|Christopher DiPompeo L’09|
Two years after graduating, summa cum laude, from the University of Pennsylvania Law School, Christopher DiPompeo L’09 has landed one of the most coveted positions in American law: a clerkship with the U.S. Supreme Court. In July, DiPompeo will begin clerking for Chief Justice John G. Roberts, Jr.
What path did DiPompeo take to land a litigator’s dream job? He answers the question with characteristic humility – a trait that belies his considerable achievements.
After receiving his bachelor’s degree from the University of Maryland Baltimore County in 2004, DiPompeo joined Penn Law in 2006. During his first year, he took the standard 1L classes, which he “enjoyed very much and in which I happened to do well.” At the end of that year, he participated in the Law School’s journal writing competition and “happened to be accepted on the Law Review.” In the spring of his 2L year, he applied for a number of Law Review Board positions and “happened to be picked” as Editor-in-Chief.
DiPompeo served as Editor-in-Chief of the Law Review for almost half of his law school career. “That really dominates what I remember about law school, because we were, in some sense, entrusted with keeping this great institution that had been around for 157 years or so going,” he said, adding with self-effacing humor, “We always joked that hopefully it would take more than us to stop it.”
DiPompeo ran the Law Review successfully, including publishing a comment, "Federal Hate Crime Laws and United States v. Lopez: On A Collision Course to Clarify Jurisdictional Element Analysis," which was awarded a 2009 Burton Distinguished Writing Award as one of the 15 best student-written articles of 2008.
In the fall of his 3L year, DiPompeo applied for clerkships, and during the 2009-2010 term clerked for Judge Paul V. Niemeyer of the U.S. Court of Appeals for the Fourth Circuit. “That was a great year, we had a lot of interesting cases,” DiPompeo said. “I had two co-clerks, both of whom were fantastic, and it was great to work with the judge and get an understanding of his perspective, how he approaches cases, writes opinions, and decides cases. I can’t think of a better way to start a career than to work with and learn from someone like Judge Niemeyer.”

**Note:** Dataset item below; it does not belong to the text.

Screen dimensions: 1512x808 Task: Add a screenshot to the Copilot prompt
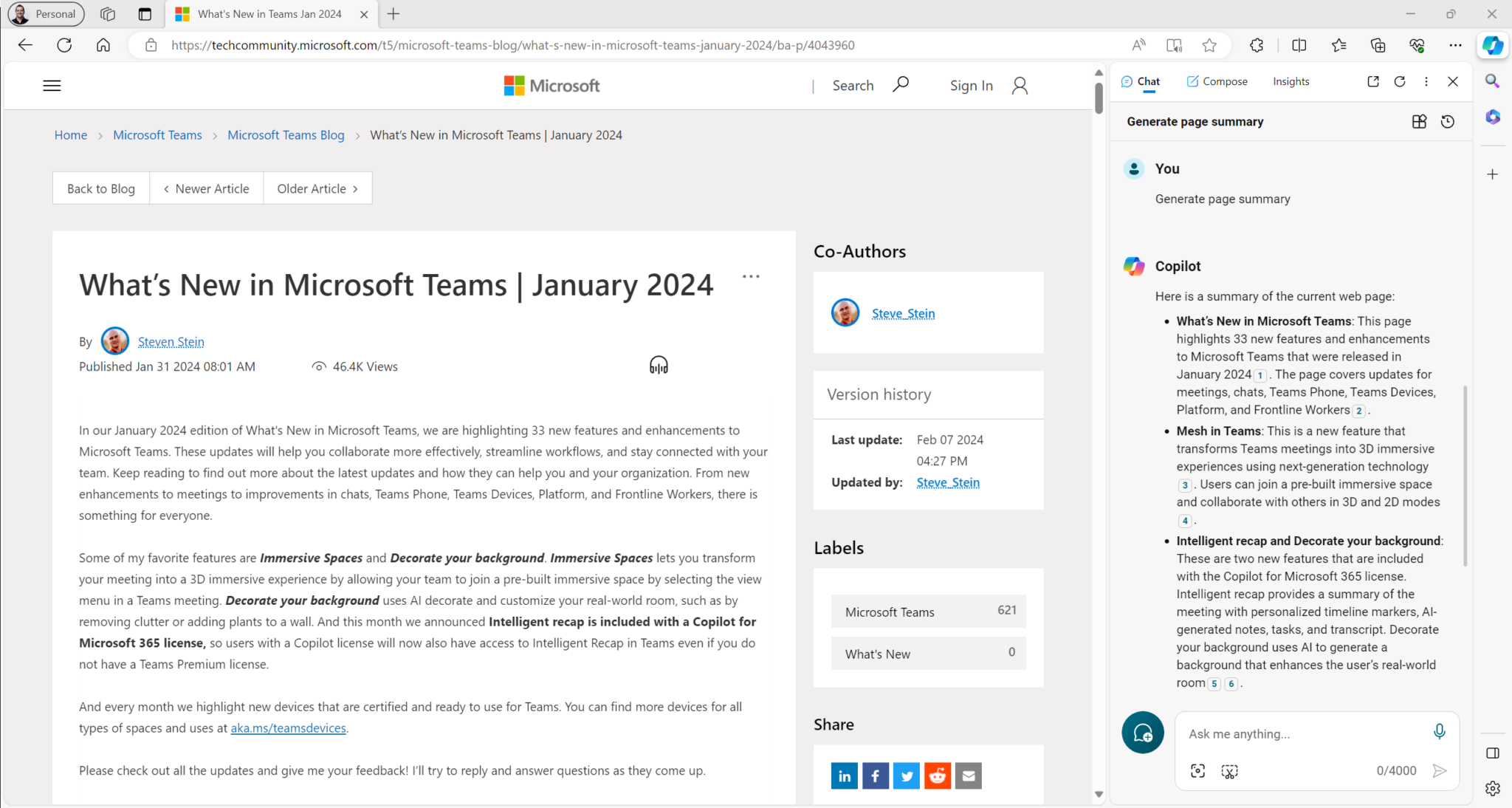click(1228, 770)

Meanwhile, DiPompeo was encouraged by faculty and fellow students to consider applying for a clerkship with the U.S. Supreme Court. “Several people at the Law School were helpful – Dean [Michael] Fitts, Professor [David] Skeel, and Professor [Matthew] Adler wrote recommendation letters for me, and Chris Fritton in the Career Planning and Professionalism office was very helpful, too.”
Also helpful, he said, was Penn Law’s Clerkship Committee, comprised of Penn Law faculty and staff who work closely with students on their applications. “I took a class with Professor [Christopher] Yoo, who is a member of the Clerkship Committee, during law school. Over the years, we talked a lot about the process and strategy - about the interview, what to expect, and how to prepare for it, which was very useful.”
DiPompeo emphasized the importance of good writing in his career development, starting with “Penn Law’s Legal Writing program, then as an editor on a law journal, and the editing and writing skills I developed while clerking. I think it’s really important. In fact, I think it’s one of the main reasons Judge Niemeyer and others were willing to write letters for me, because all judges are looking for clerks who can write well. And that’s a skill I learned at Penn Law.”
DiPompeo also credits his Law Review experience with helping him make connections with his past and future clerkship colleagues. “One of the great things about working on a law review like the one at Penn is the opportunity you have to meet your peers at other schools working in the same positions. In fact, I first met one of my co-clerks from last year when we were roommates at a law review conference in Virginia. And going into this clerkship with the Chief Justice, there are several people I’ll be clerking with whom I know from various interactions we had while working for our law reviews.”
DiPompeo discussed the importance of those relationships during his interview with Chief Justice Roberts. “One of the questions I was asked in my interview was, ‘What are some of the things I missed about clerking?’ And that was interacting with my co-clerks, the judge, and his secretaries in chambers. My co-clerks and I had lunch together almost every day and talked about our cases. It was a unique experience, because every week we had different cases coming in and new fact patterns that we’re dealing with, and new areas of the law, to which we were complete novices.”
His interaction with his co-clerks, DiPompeo said, was similar to his interaction with other members of the Law Review. “I think one of the best aspects of working on the Law Review was the opportunity it gave us to sit around in the office and talk about the articles and different questions that were coming up, whether through editing or while going over some of the substance. That’s something I missed about law school –it’s something I really enjoyed when clerking last year, and something I’m looking forward to again next year.”